How can a primitive float value be -0.0? What does that mean?

How come a primitive float value can be -0.0? What does that mean?
Can I cancel that feature?

When I have:

  float fl;  

Then fl == -0.0 returns true and so does fl == 0. But when I print it, it prints -0.0.


Because Java uses the IEEE Standard for Floating-Point Arithmetic (IEEE 754) which defines -0.0 and when it should be used.

The smallest number representable has no 1 bit in the subnormal significand and is called the positive or negative zero as determined by the sign. It actually represents a rounding to zero of numbers in the range between zero and the smallest representable non-zero number of the same sign, which is why it has a sign, and why its reciprocal +Inf or -Inf also has a sign.

You can get around your specific problem by adding 0.0

e.g.

Double.toString(value + 0.0);

See: Java Floating-Point Number Intricacies

Operations Involving Negative Zero
...
(-0.0) + 0.0 -> 0.0

-

"-0.0" is produced when a floating-point operation results in a negative floating-point number so close to 0 that it cannot be represented normally.


how come a primitive float value can be -0.0?
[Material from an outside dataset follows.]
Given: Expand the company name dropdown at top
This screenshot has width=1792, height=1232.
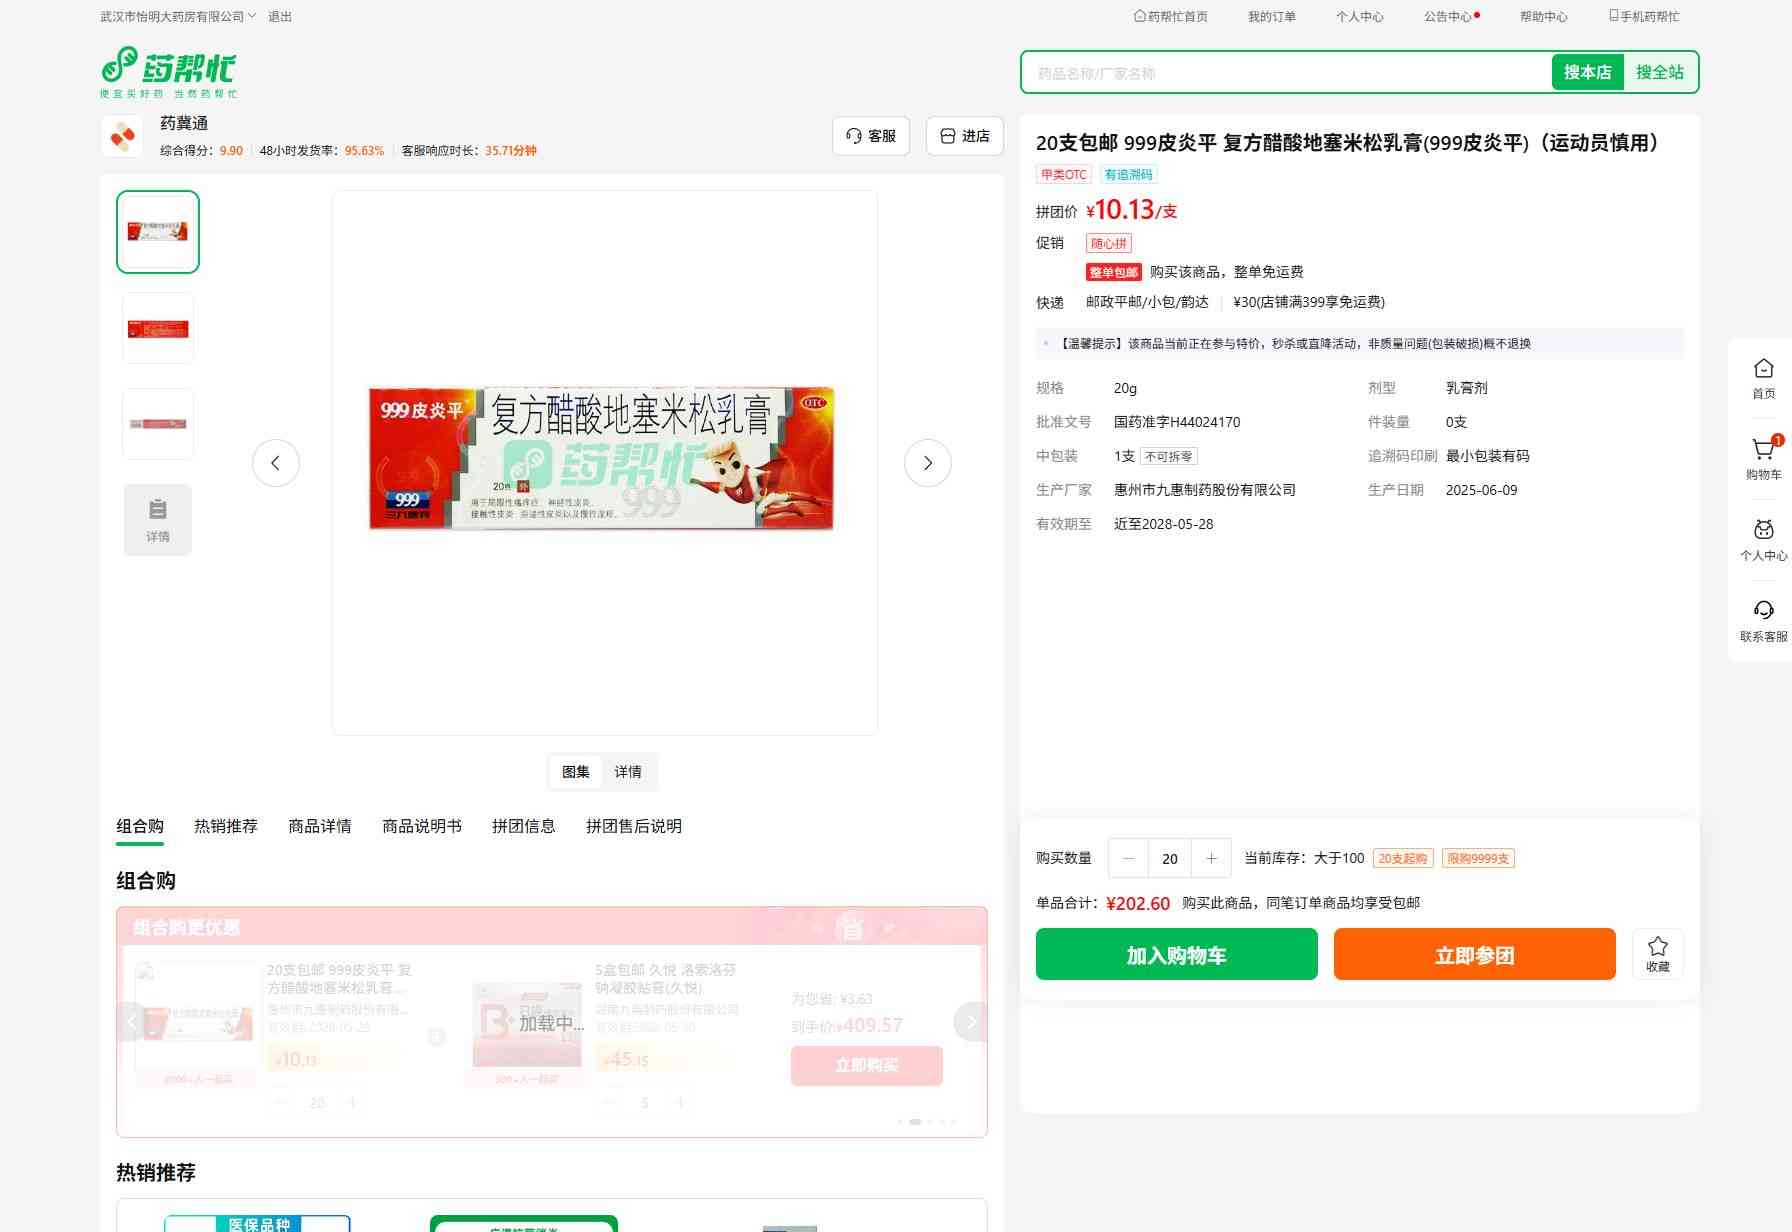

floating point numbers are stored in memory using the IEEE 754 standard meaning that there could be rounding errors. You could never be able to store a floating point number of infinite precision with finite resources.

You should never test if a floating point number == to some other, i.e. never write code like this:

if (a == b)

where a and b are floats. Due to rounding errors those two numbers might be stored as different values in memory.
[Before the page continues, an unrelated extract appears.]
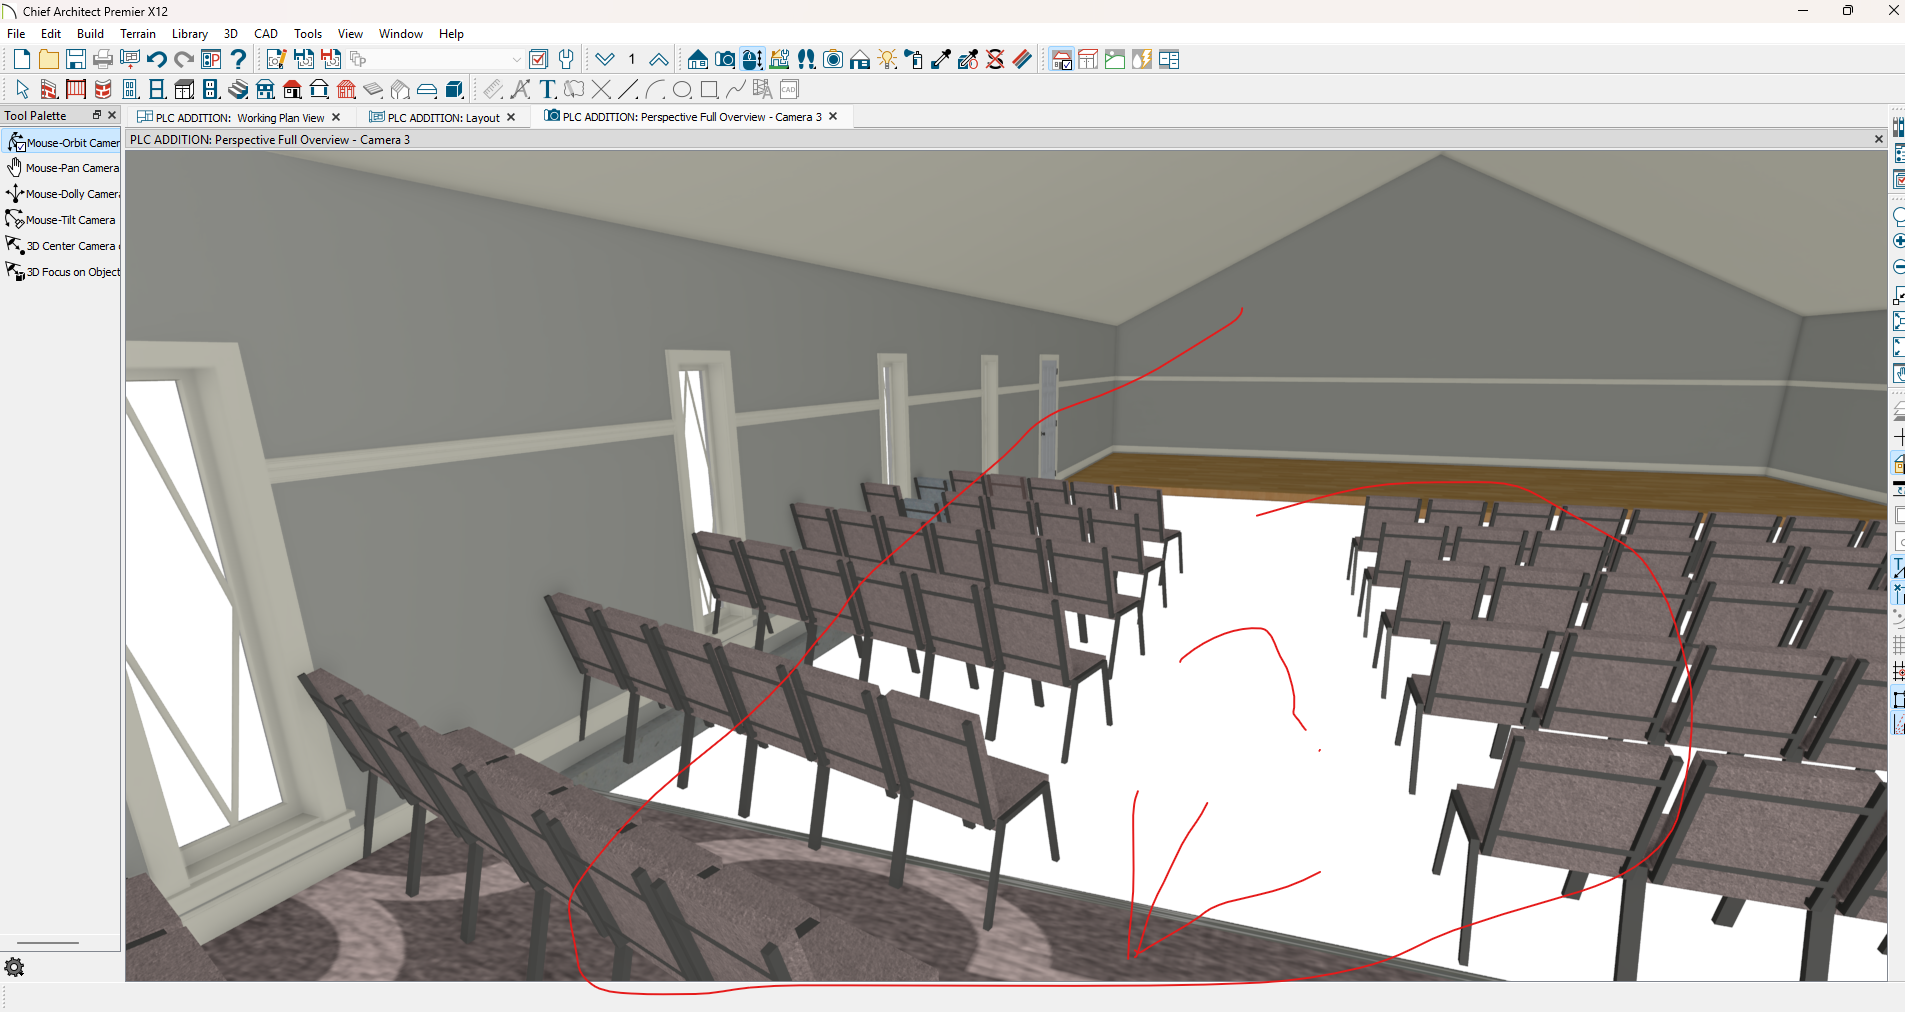Switch to the Working Plan View tab
The image size is (1905, 1012).
click(238, 118)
You should define a precision you want to work with:

private final static double EPSILON = 0.00001;

and then test against the precision you need

if (Math.abs(a - b) < epsilon)

So in your case if you want to test that a floating point number equals to zero in the given precision:

if (Math.abs(a) < epsilon)

And if you want to format the numbers when outputting them in the GUI you may take a look at the following article and the NumberFormat class.
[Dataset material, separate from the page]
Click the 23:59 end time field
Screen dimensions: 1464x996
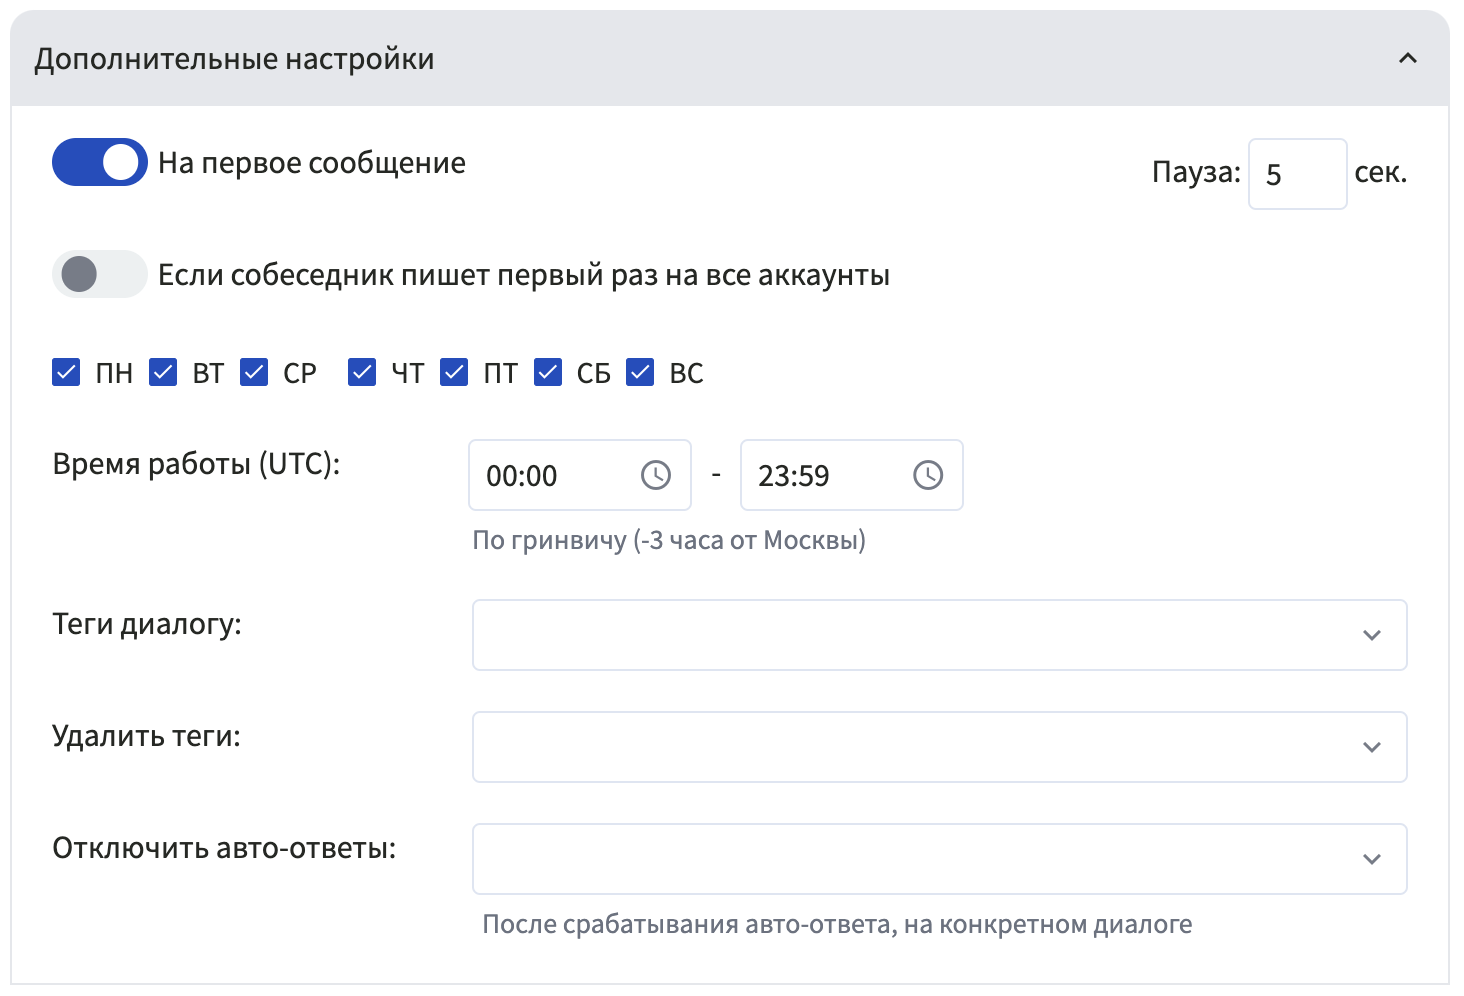822,476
The floating point type in Java is described in the JLS: 4.2.3 Floating-Point Types, Formats, and Values.

It talks about these special values:

(...) Each of the four value sets includes not only the finite nonzero values that are ascribed to it above, but also NaN values and the four values positive zero, negative zero, positive infinity, and negative infinity. (...)

And has some important notes about them:

Positive zero and negative zero compare equal; thus the result of the expression 0.0==-0.0 is true and the result of 0.0>-0.0 is false. But other operations can distinguish positive and negative zero; for example, 1.0/0.0 has the value positive infinity, while the value of 1.0/-0.0 is negative infinity.

You can't "cancel" that feature, it's part of how the floats work.

For more about negative zero, have a look at the Signed zero Wikipedia entry.

If you want to check what "kind" of zero you have, you can use the fact that:

(new Float(0.0)).equals(new Float(-0.0))

is false (but indeed, 0.0 == -0.0).

Have a look here for more of this: Java Floating-Point Number Intricacies.


From wikipedia

The IEEE 754 standard for floating point arithmetic (presently used by most computers and programming languages that support floating point numbers) requires both +0 and −0. The zeroes can be considered as a variant of the extended real number line such that 1/−0 = −∞ and 1/+0 = +∞, division by zero is only undefined for ±0/±0 and ±∞/±∞.

I don't think you can or need to cancel that feature. You must not compare floating point numbers with == because of precision errors anyway.